What a General Contractor does
When you hire a general contractor, their principle role is to marshal and manage the necessary human and material resources to achieve the agreed-upon design and scope of work for your project.
Their years of experience in the field, management ability, business acumen, familiarity with current construction methods and access to skilled tradespeople is the cornerstone of your project’s success.
Your general contractor will be expected to take full responsibility for estimating your project’s material and human-resource cost and is highly motivated to find the best possible price among their subcontractors and suppliers without compromising on quality. Then once you have accepted their bid, they are responsible for sequencing, managing and integrating all suppliers and subcontractors into a seamless workflow to successfully deliver your project to quality, on schedule and on budget.
They are required to do all of this while fielding the unexpected– from unexpected issues in construction, managing the expectations of understandably emotional owners to material delays, inclement weather and traffic. It is no easy task.
What a General Contractor does not do
There are several myths about general contracting. Here are a few of the things that experienced, successful general contractors do not typically do:
Work on site: although most general contractors have “come up through a trade” (mostly via carpentry as its the profession that interacts most with all others), a general contractor is too busy managing a project, or several*, to be available to carry out construction work on site– this is best left to the dedicated and specialized skilled labor the general contractor has hired.
Specialize in a certain style: Owners often worry about the general contractor’s ability to meet the demanding or aesthetic style of their design vision. “Has the contractor done a modernist home before?”
This actually speaks to the experience level of the architect more than the general contractor. When architect’s interview general contractors, they typically ask them about their company’s history, management structure and experience level of various employees and sub-contractors. These are considered the fundamental metrics of a general contractor.

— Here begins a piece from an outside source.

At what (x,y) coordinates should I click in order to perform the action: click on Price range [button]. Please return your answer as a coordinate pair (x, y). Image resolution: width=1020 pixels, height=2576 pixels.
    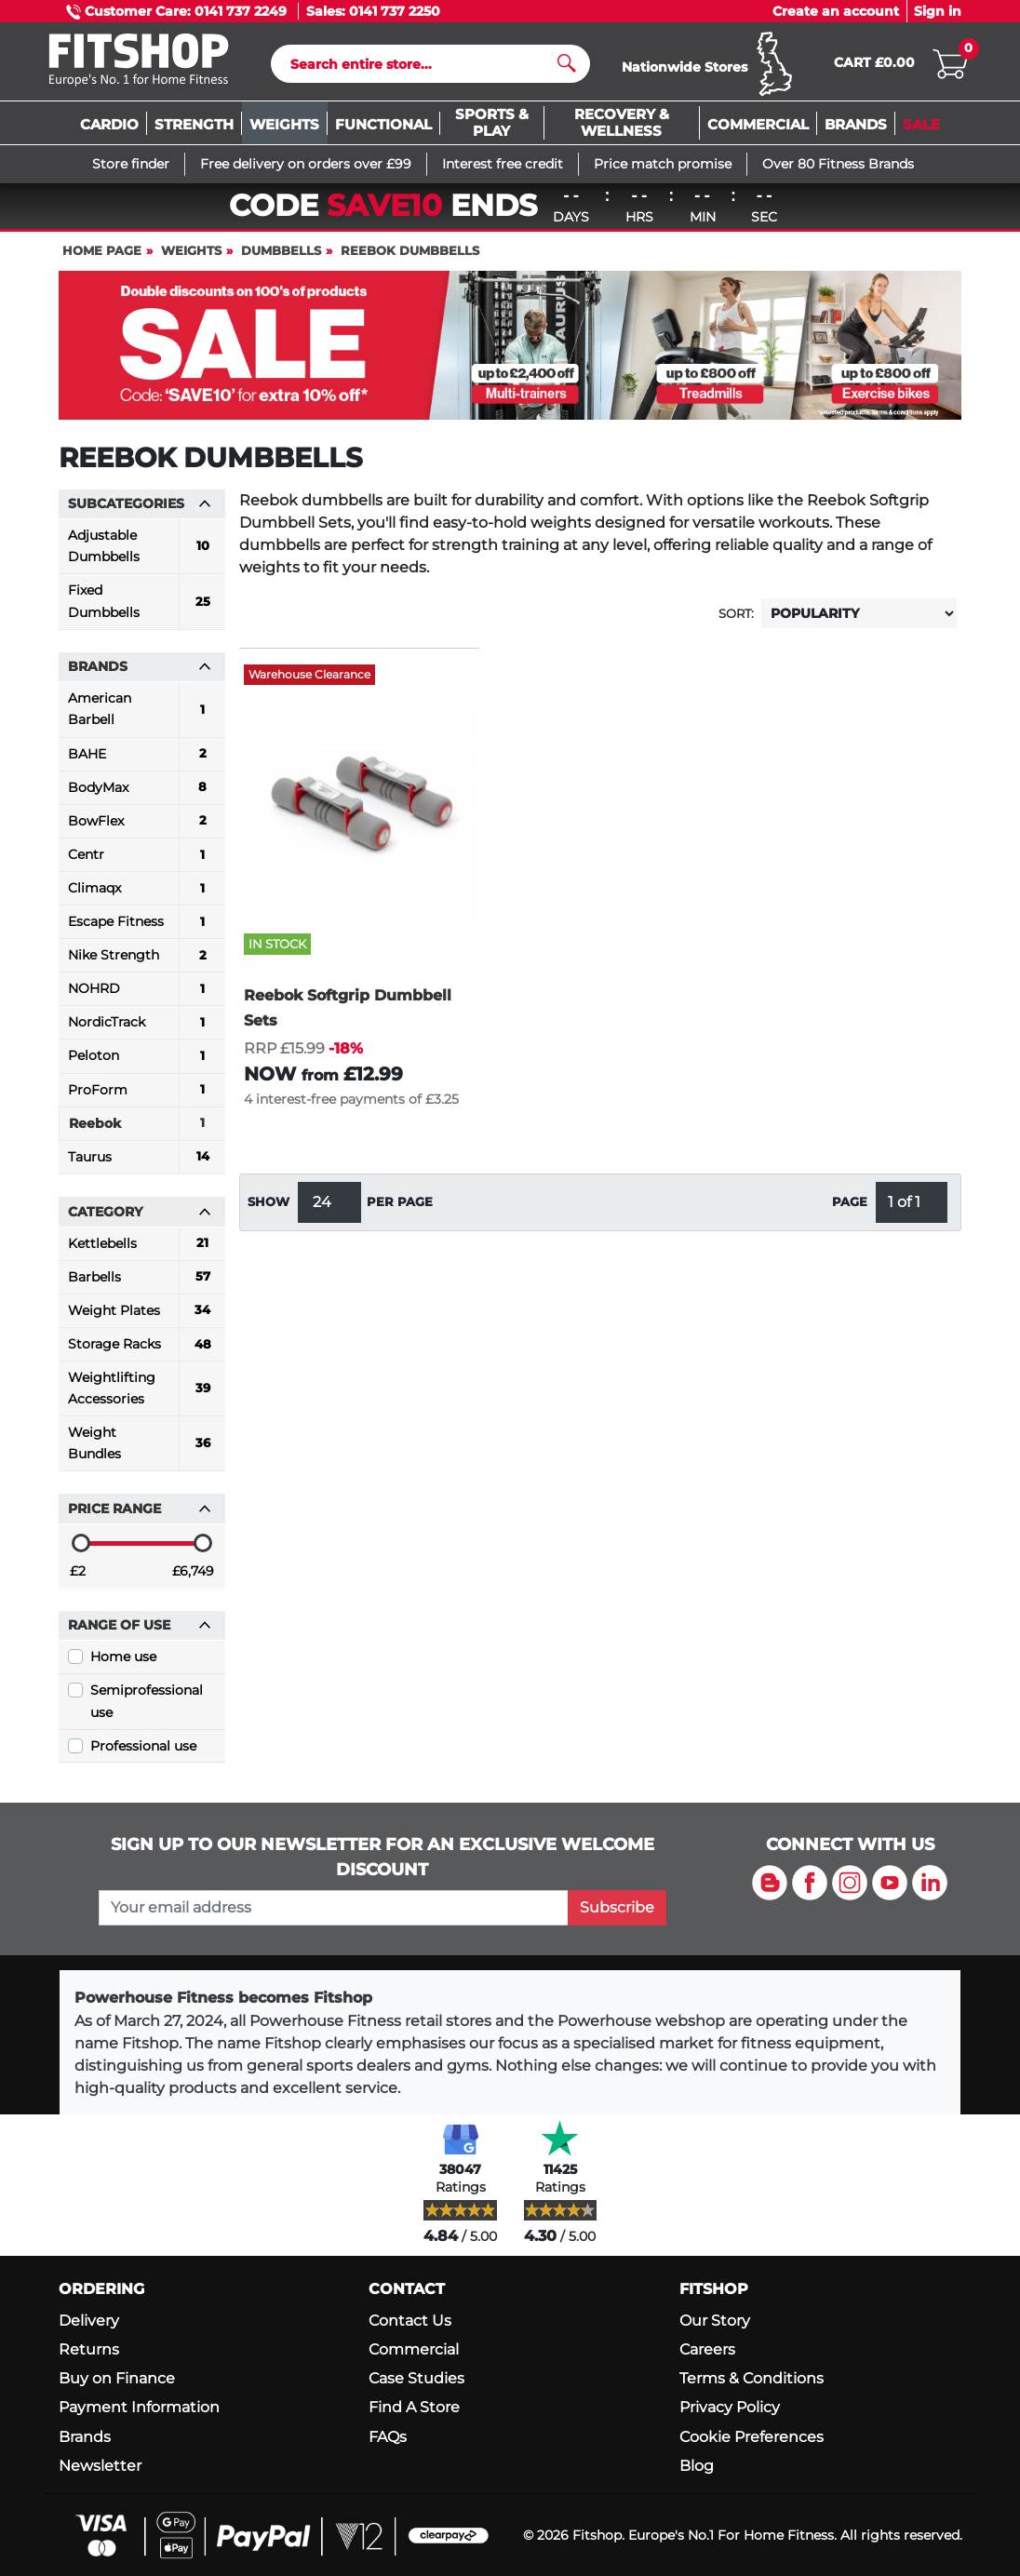
    Looking at the image, I should click on (139, 1517).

That said, a general contractor with only traditional work in their portfolio may be rusty in the nuances, traps and tricks of a modernist vocabulary. For example, the preparation work involved after rough framing for reveal bases, frameless grilles and jambs is very different on a modernist home than on a traditional one.
All that said, a good general contractor with good repeat business* rarely finds it difficult to hire away the best skilled labor to suit a projects design style.
Offer design input: Experienced general contractors understand the tremendous value they add as builders and leave design and style to the architects and interior designers. They know their core competencies lay in being able to offer superior construction methods and coordinate and manage the skilled labor needed to achieve the design.
Having a contractor that interjects aesthetic and design opinions can only dilute a design scheme, create confusion and potentially add cost and delays to a project.
* If a general contractor only does one project at a time, they're unlikely to have access to diverse trades of various skills or the volume of work to attract the best talent.